This story spans generations and continents, and involves a man sent to a Nazi labor camp in World War II, his family back in France, and an antique letter collector in the United States who reunited the lost notes with the family.
Here's what happened. Marcel Heuzé, a French tool worker, was deported to a German work camp in 1942 during the war. He built engines, armored vehicles and tanks at the Daimler-Benz factory, from where he sent letters back home to his wife and three daughters.
Many apparently never made it to their intended recipients, probably intercepted by German censors.
Enter Carolyn Porter. The American graphic designer with a love of typography, spotted the French missives back in 2002 in an antiques store in Minnesota. What caught her eye was the elegant script. She noted in an email to Yahoo, "The letters were written in French, and even though I couldn't read them, it was obvious that they were written with care."
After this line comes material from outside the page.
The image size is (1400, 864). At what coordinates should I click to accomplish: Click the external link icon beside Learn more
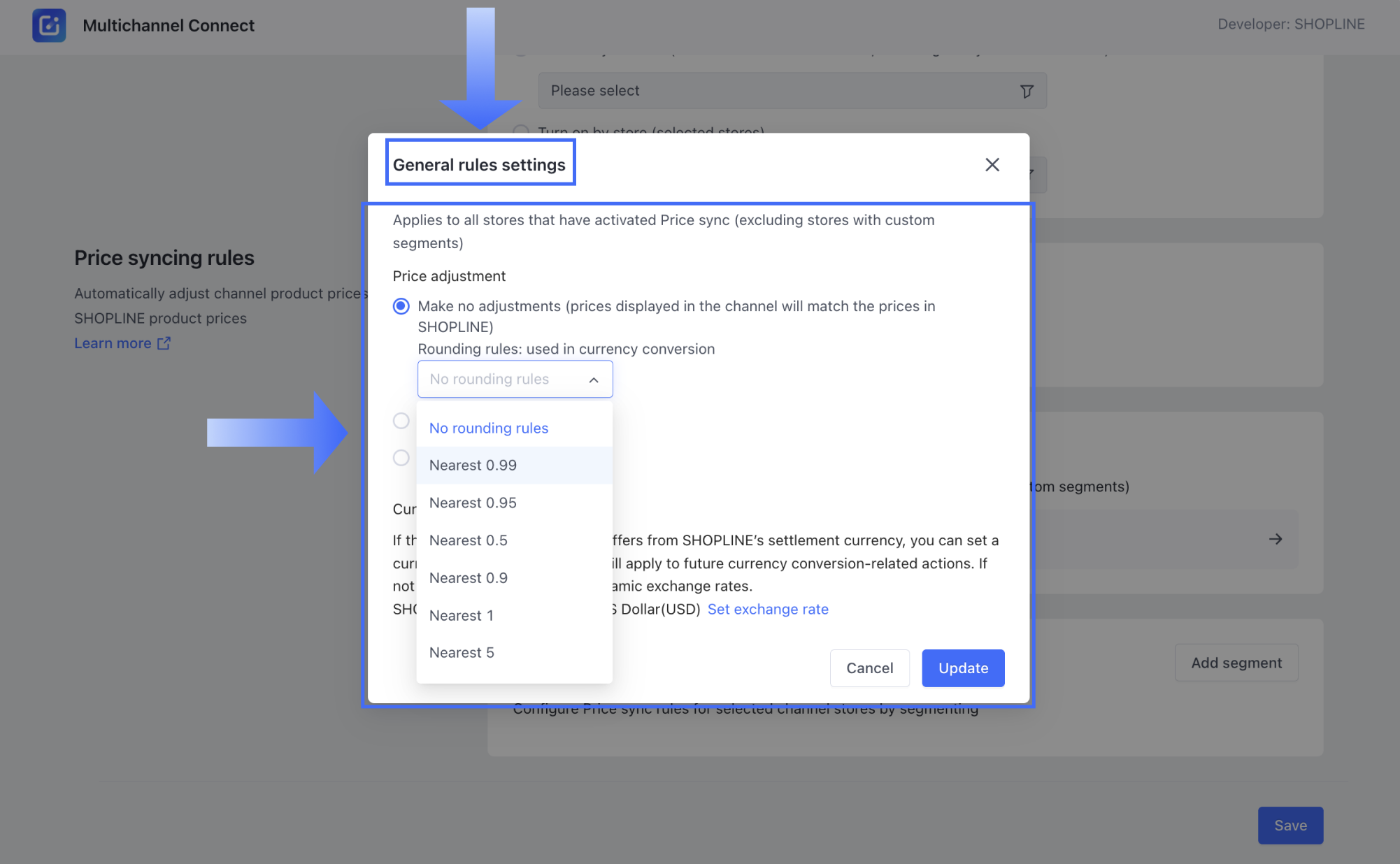(x=164, y=343)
The first letter was translated during the summer of 2011. One by one all five letters were translated and Porter started putting together the pieces to the puzzle.
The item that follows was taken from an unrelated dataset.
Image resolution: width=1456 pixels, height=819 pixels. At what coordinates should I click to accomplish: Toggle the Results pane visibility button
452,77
The amateur sleuth, with the help of a genealogy researcher, tracked down Heuzé's family, contacted them by letter and email, and turned over the letters to his grandchildren and great-grandchildren. Heuzé, who was released from the camp in 1944 and returned to his family, died 20 years ago.
A second batch of letters was uncovered in California, and Porter noted that this group will be shared with the family in person. Wrote Porter, "It's been a few months since the first five letters were shared with the family, and honestly, I still get emotional when I think about it."
Tiffanie Raux, 24, Heuzé's great-granddaughter, told the Telegraph that the family was grateful to Porter for her "altruistic" gesture. "It's very American," she said. "I'm not sure people in France would have gone to all that trouble."
For her part, Porter told the publication she had hoped for a happy ending, which she herself delivered.